Chunking
Also known as: text chunking, document chunking, chunk strategy, chunk size
When you build a RAG (Retrieval-Augmented Generation) system, you first need to store your documents in a way that lets the AI quickly find relevant sections. You can't just throw entire 100-page PDFs into a database lookup. You break them into chunks, usually a few hundred tokens each (a token is roughly a word or word-fragment), and store those chunks. When a user asks a question, the system retrieves the most relevant chunks and feeds them to the model.
The naive approach is fixed-size chunking: split every N tokens, regardless of content.

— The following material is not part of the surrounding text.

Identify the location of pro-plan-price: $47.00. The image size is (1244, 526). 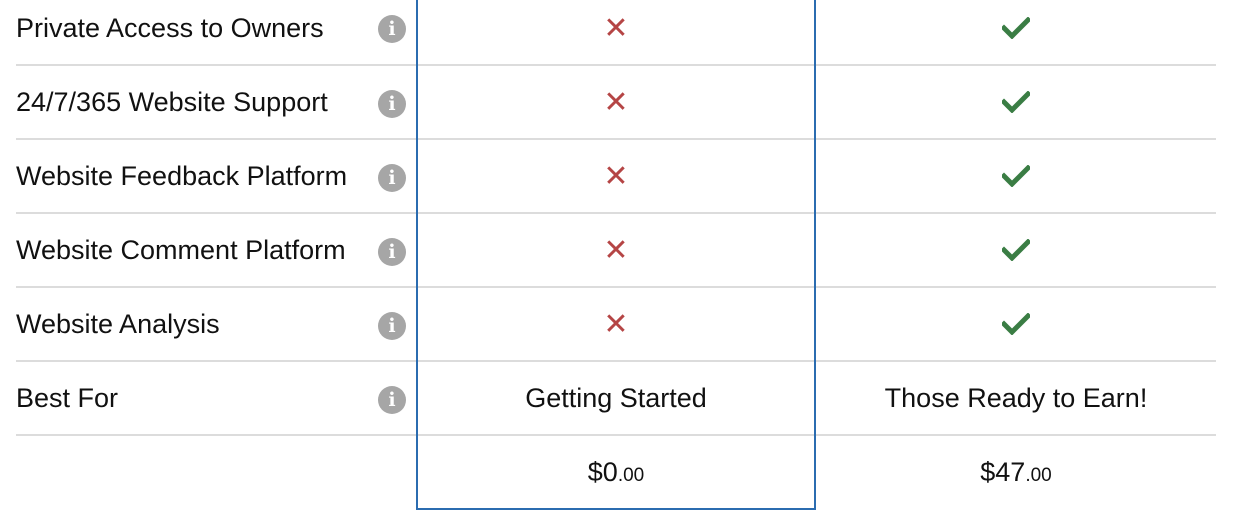
(1016, 472).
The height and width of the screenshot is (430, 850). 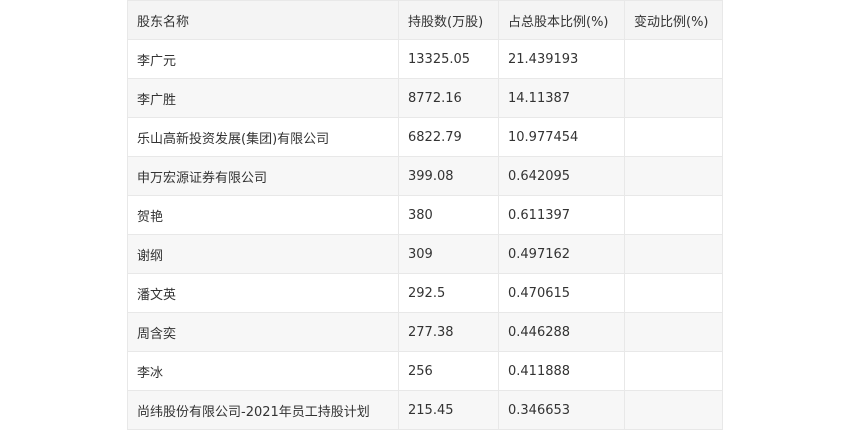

This is fast but destructive: it splits sentences mid-thought, severs related paragraphs, and loses document structure. Semantic chunking tries to split at natural boundaries like paragraph breaks or topic shifts. Hierarchical chunking stores both small chunks (for precision) and larger surrounding context (for coherence) and retrieves both together.

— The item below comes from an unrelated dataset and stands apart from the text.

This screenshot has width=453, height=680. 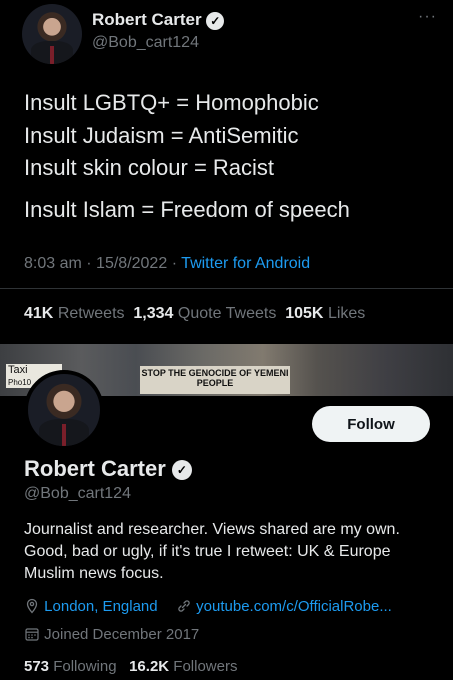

Why chunking matters: if your chunks are wrong, no model upgrade will fix the underlying retrieval quality. A poorly chunked document means the right answer exists in your system but the relevant passage never makes it into the model's context. Builders describe fixing chunking as one of the highest-leverage improvements they can make to a RAG pipeline. It's a product decision masquerading as a configuration setting.